Studio album by Big Scary
- Released: 23 September 2022
- Studio: BellBird, Collingwood
- Length: 36:59
- Label: Pieater
- Producer: Big Scary

Big Scary chronology
| Daisy (2021) | Me and You (2022) | Wing (2024) |

Singles from Me and You
- "Real Love" Released: 16 August 2022; "Devotion" Released: 16 August 2022; "Goodbye Earle Street" Released: 2 September 2022;

= Me and You (Big Scary album) =

Me and You is the fifth studio album by Australian indie pop duo Big Scary. It was announced on 16 August 2022 alongside the album's two lead singles, and released on 23 September 2022.

About the album, Big Scary said "We want the album to sound timeless, but with an air of yesteryear.

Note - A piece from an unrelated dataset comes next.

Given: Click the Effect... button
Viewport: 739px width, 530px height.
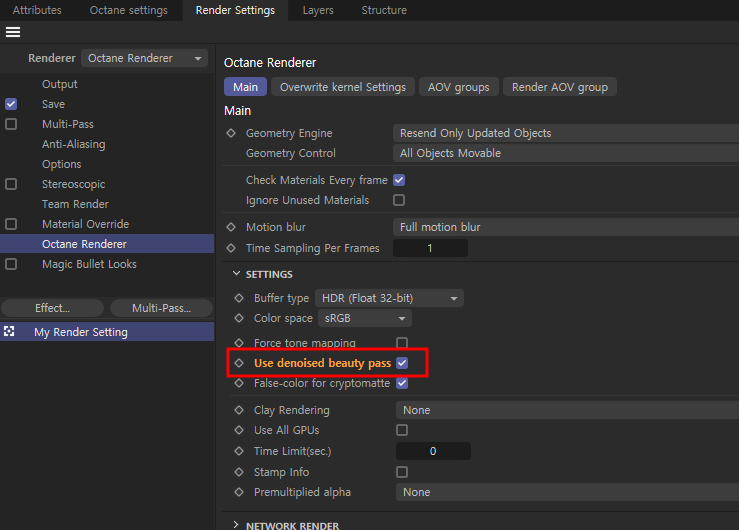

It's a record of light and shade; of innocence and spoiled beauty. We sing about romantic, protective, possessive and disappointing love; of self destructive holding patterns and outbursts; and reflect on the integrity of casting judgements."

At the AIR Awards of 2023, the album was nominated for Best Independent Pop Album or EP.

==Reception==

Giselle Au-Nhien Nguyen from The Guardian called the album "introspective and varied, with wonderful, harrowing moments". Nguyen said, "Me and You is largely a more subdued affair, swapping synthesisers for acoustic and piano-led numbers, and looking more inwards than the duo has previously."

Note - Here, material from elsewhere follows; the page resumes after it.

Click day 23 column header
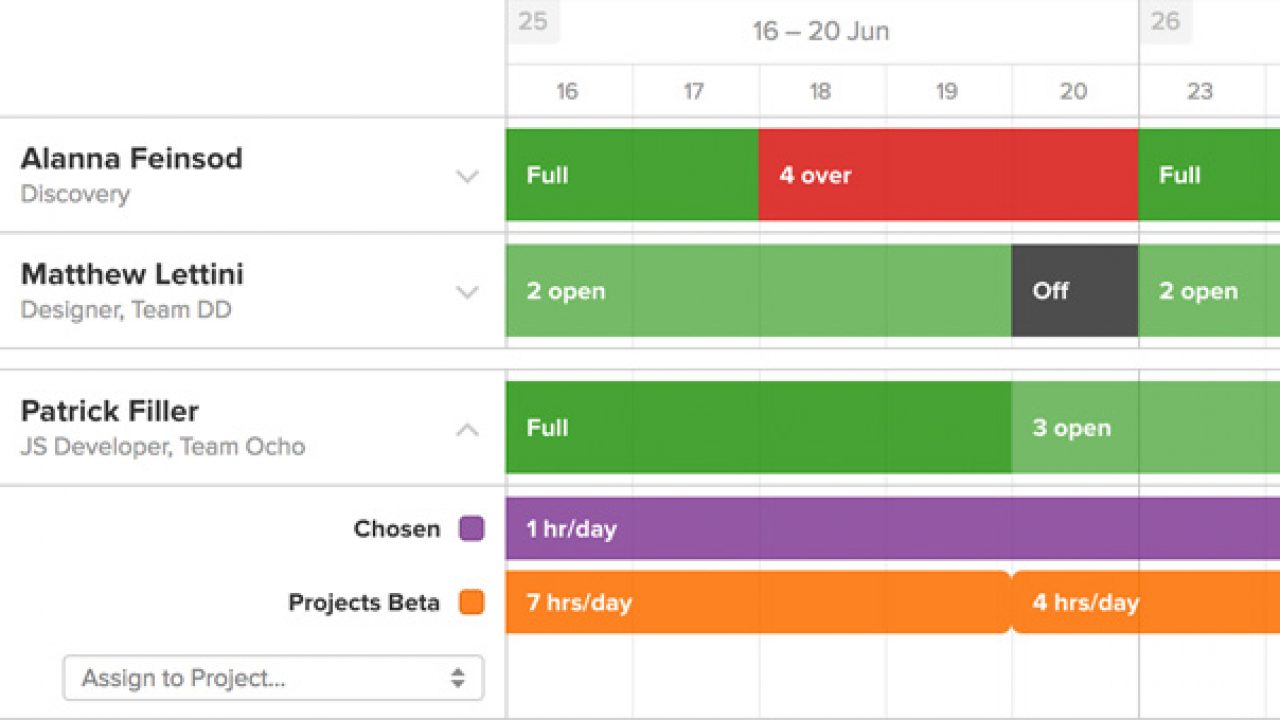This screenshot has height=720, width=1280. tap(1199, 92)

Double J wrote that "Unlike last year's Daisy, Big Scary's fifth record feels gentle. The guitars are largely acoustic, a lot of the synths from last year's album are traded for grand piano, and the melodies are a little less direct and somewhat more ethereal" adding "Big Scary's new album has no real lowlights. Its ten tracks are somewhat varied in their tone, but consistent in their quality."

Bryget Christfield from Beat Magazine felt that "Big Scary somehow capture the beauty, fragility and sorrow of humanity through their song writing. An all-encompassing, sometimes-tearful listening experience. Headphones recommended."

Simon Winkler from Stack Magazine said "Big Scary examine the seams of devotion on Me and You... [and] as hinted in the title, partnership lies at the heart of this new album. Vocal duties are shared, sometimes alternated [and] sometimes in a close echo of each other."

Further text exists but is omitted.